Namun ada suara sumbang di tengah kemenangan Obama. Presiden kulit hitam pertama Amerika itu dituding mengadopsi prinsip tokoh dari kubu musuh bebuyutan partainya, Dick Cheney, dalam kebijakan energi. Michael T. Klare adalah orang pertama yang mengemukakan tudingan itu. Sebagai ahli studi pertahanan dan perdamaian, Klare punya penjelasan. Pernyataan itu kemudian meluas dan menjadi bahan gunjingan di dalam tubuh Partai Gajah—lambang Partai Demokrat Amerika. "Obama mengaku ingin membuat dunia lebih damai. Namun, bila dia mengadopsi prinsip Cheney dalam kebijakan energi, yang akan terjadi sebaliknya," ujar salah seorang sumber di Partai Demokrat yang dikutip CBSNews.
Lalu apa sebenarnya prinsip yang diterapkan Obama dalam pengelolaan energi? Pertama, meningkatkan penggunaan minyak dari sumber dalam negeri pada tahap harga berapa pun untuk mengurangi ketergantungan pada negara lain. Kedua, mengontrol penuh aliran minyak dari Teluk Persia. Ketiga, mengawasi jalur laut perdagangan minyak dan gas di Asia. Keempat, membantu mempromosikan diversifikasi energi di Eropa. "Itu adalah langkah yang sama dengan apa yang disarankan Cheney pada 2001," ujar Romney.

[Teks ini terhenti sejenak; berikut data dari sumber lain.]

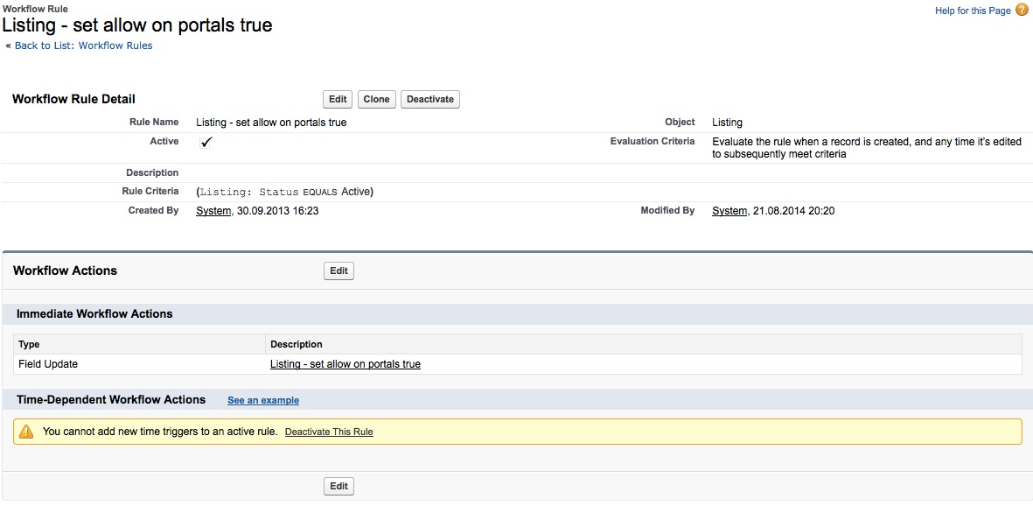The height and width of the screenshot is (506, 1033).
Task: Edit the Workflow Rule Detail section
Action: coord(337,99)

Dalam rentang pemerintahan George W. Bush, Cheney—ketika itu menjabat wakil presiden—memang menjalankan keempat prinsip itu. Cheney terbukti meningkatkan konsumsi minyak dari sumber dalam negeri. Dalam menerapkan prinsip kedua, yaitu mempertahankan dominasi atas aliran minyak di Teluk Persia, Amerika melakukan dua kali perang dan satu kali invasi atas Irak pada 2003. Angkatan bersenjata Abang Sam juga mencengkeram Selat Hormuz, yang mengalirkan 35 persen minyak yang diperdagangkan di dunia saban hari.

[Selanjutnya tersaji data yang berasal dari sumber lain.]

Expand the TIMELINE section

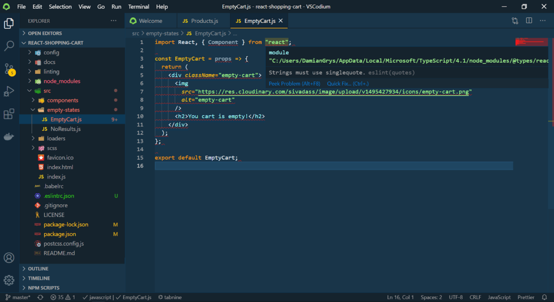(38, 278)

Serangan Republik terhadap Obama soal kebijakan energi ini bukan yang pertama kali. Tudingan sama pernah dilontarkan di awal pemerintahan Obama pada 2008. "Dulu di Senat beredar rancangan undang-undang tentang energi yang cuma menguntungkan perusahaan minyak. Sponsornya George W. Bush dan Dick Cheney. Anda tahu siapa yang mendukungnya? Orang itu," kata senator senior dari Arizona, John Sidney McCain III, sambil mengarahkan telunjuknya ke Obama kala itu.
Benarkah Obama menjadi dekat dengan Cheney? Yang menarik adalah penjelasan Cheney ketika diwawancarai NBC. Cheney menyebutkan Obama mulai memahami perbedaan antara jadi kandidat dan setelah jadi presiden. Sebab, setelah memerintah, seorang presiden tetap harus memutuskan untuk berperang dan bertindak keras. Cheney mencontohkan perang terselubung di Afganistan dan masih tetap berfungsinya Guantanamo—penjara yang dijanjikan Obama akan ditutup. "Saya pikir dia mulai paham tak akan mampu menutup Guantanamo. Sebab, tetap harus ada tempat menahan para teroris yang ingin membunuh warga Amerika," ujar Cheney.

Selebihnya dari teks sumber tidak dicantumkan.